¿Sabes
por qué es necesaria la escuela? Porque necesitan rompernos para que quepamos
en sus moldes.
No hay nada más peligroso que el pensamiento infantil. Por eso
cuando son niños nos encargamos de incorporarlos a la realidad, que no es otra
cosa que nuestra realidad modelada y
dirigida por los intereses de los poderosos.
Los rompemos porque si estuvieran
completos no funcionarían en nuestro sistema, hábil para exprimir lo necesario
de almas con poca voluntad pero poco capaz de lidiar con espíritus completos,
especímenes necesarios dentro de diez o quince siglos, no ahora que la guerra
se basa en el interés personal; gente como esa únicamente estorba en una
reyerta común y corriente como la disputa actual por el poder.
Por eso mismo
debemos aprender a mantener la mente infantil, porque en ella reside la
grandeza de la humanidad: la capacidad de saber que la existencia significa
mucho más que poseer, vengar o humillarse, que el regalo precioso de la
conciencia nos ata a una realidad enorme y a la vez sagrada en la que caben
tanto los apetitos como las enfermedades, del dolor de ver a un hijo pequeño
ser torturado a la belleza de la música, la miel de abeja y la necesidad de una
muchacha virgen de entregar su corazón a un hombre deseoso de complacerla.

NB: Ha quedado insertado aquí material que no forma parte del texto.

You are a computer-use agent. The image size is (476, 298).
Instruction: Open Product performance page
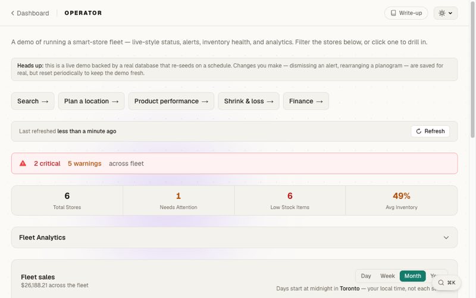171,101
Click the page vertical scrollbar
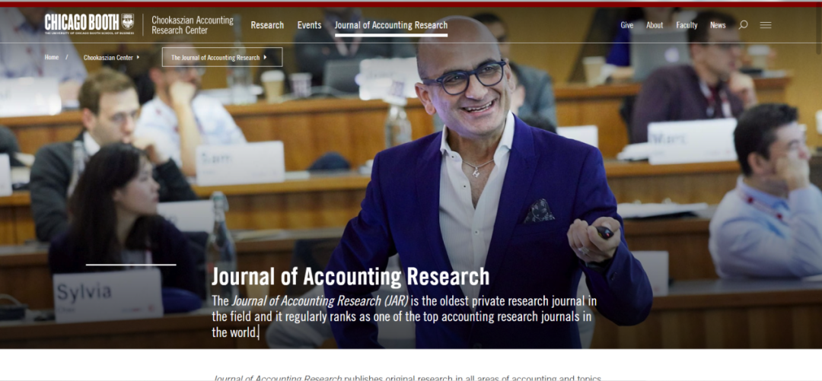 (x=818, y=30)
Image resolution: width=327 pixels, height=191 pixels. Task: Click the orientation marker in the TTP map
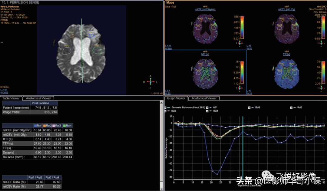tap(322, 88)
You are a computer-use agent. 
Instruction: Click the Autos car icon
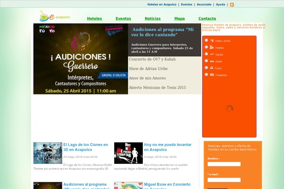[212, 61]
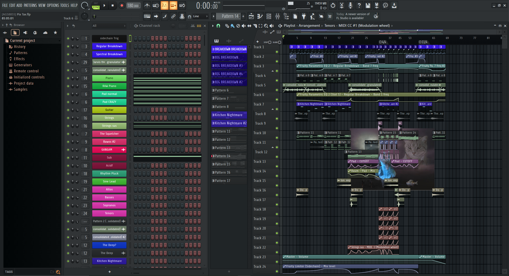Toggle the metronome in the top toolbar

point(147,5)
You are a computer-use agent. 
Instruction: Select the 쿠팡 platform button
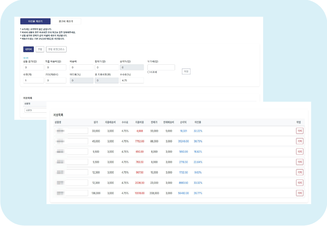point(40,49)
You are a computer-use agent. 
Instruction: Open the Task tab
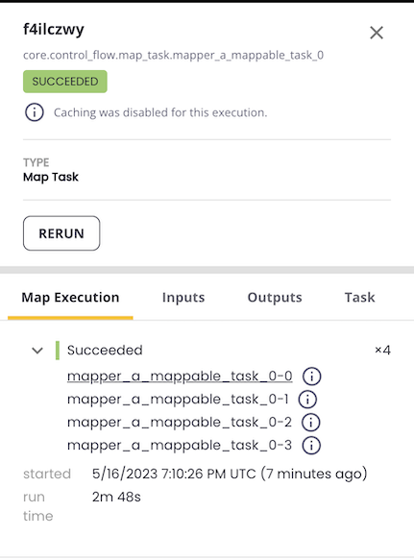tap(359, 298)
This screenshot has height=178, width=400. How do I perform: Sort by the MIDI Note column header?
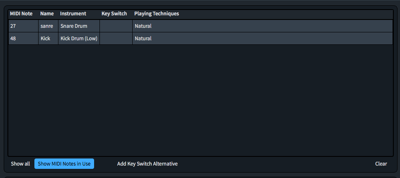click(21, 14)
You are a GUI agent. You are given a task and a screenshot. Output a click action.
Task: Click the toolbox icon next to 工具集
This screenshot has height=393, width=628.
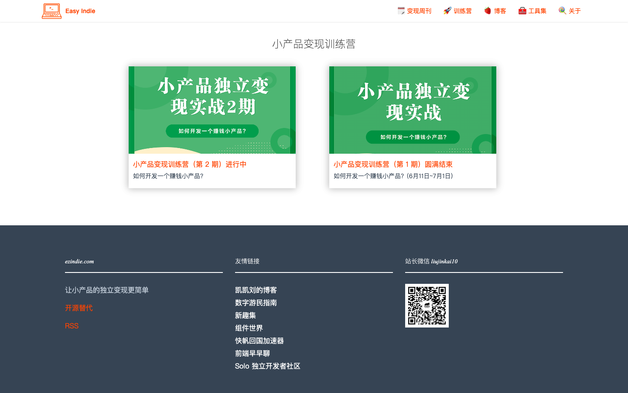(522, 10)

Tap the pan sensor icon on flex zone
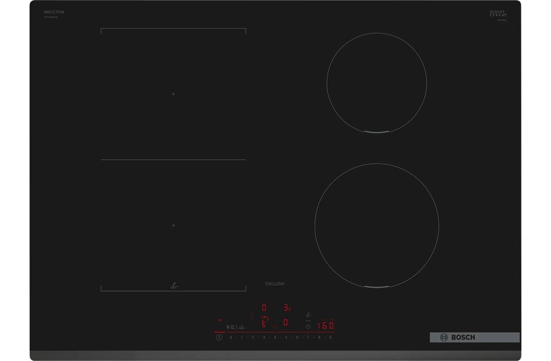tap(173, 285)
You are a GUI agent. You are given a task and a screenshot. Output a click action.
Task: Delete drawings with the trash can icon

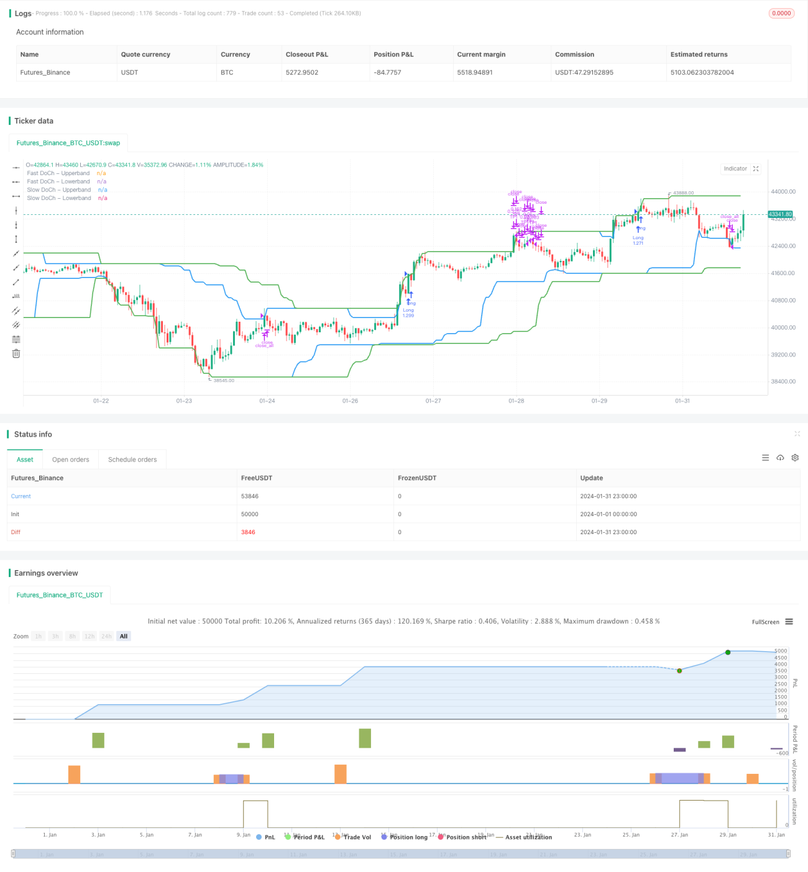(16, 353)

Nuestros límites cuando somos niños son tan escasos como la lluvia en mayo. En
cambio, después de pasar por su rasero somos capaces de caer en los más simples
engaños, alquilar nuestras vidas para su beneficio y creer que somos mejores
que alguien porque tenemos en las manos un brillante y refinado producto lo
suficientemente caro para que exista una satisfactoria barrera entre quienes
pueden poseerlo y quienes no. Con eso me mido, con eso soy feliz y especial. Para
eso se necesita a la escuela. Porque reconocemos que estamos demasiado
atrasados conforme a nuestras capacidades.
Porque el éxito de nuestro sistema
se basa en la dominación de la parte salvaje de nosotros, la parte que al final
del día nos hace avanzar. Y la que nos espera.
En nosotros reside la semilla de
la verdadera humanidad. Pero estamos demasiado atemorizados para reconocerlo.
¿De qué tenemos miedo, seres sensibles y mortales? De atrevernos a ser dentro de un mundo dominado por los
menos insignes pero suficientemente inteligentes y ambiciosos.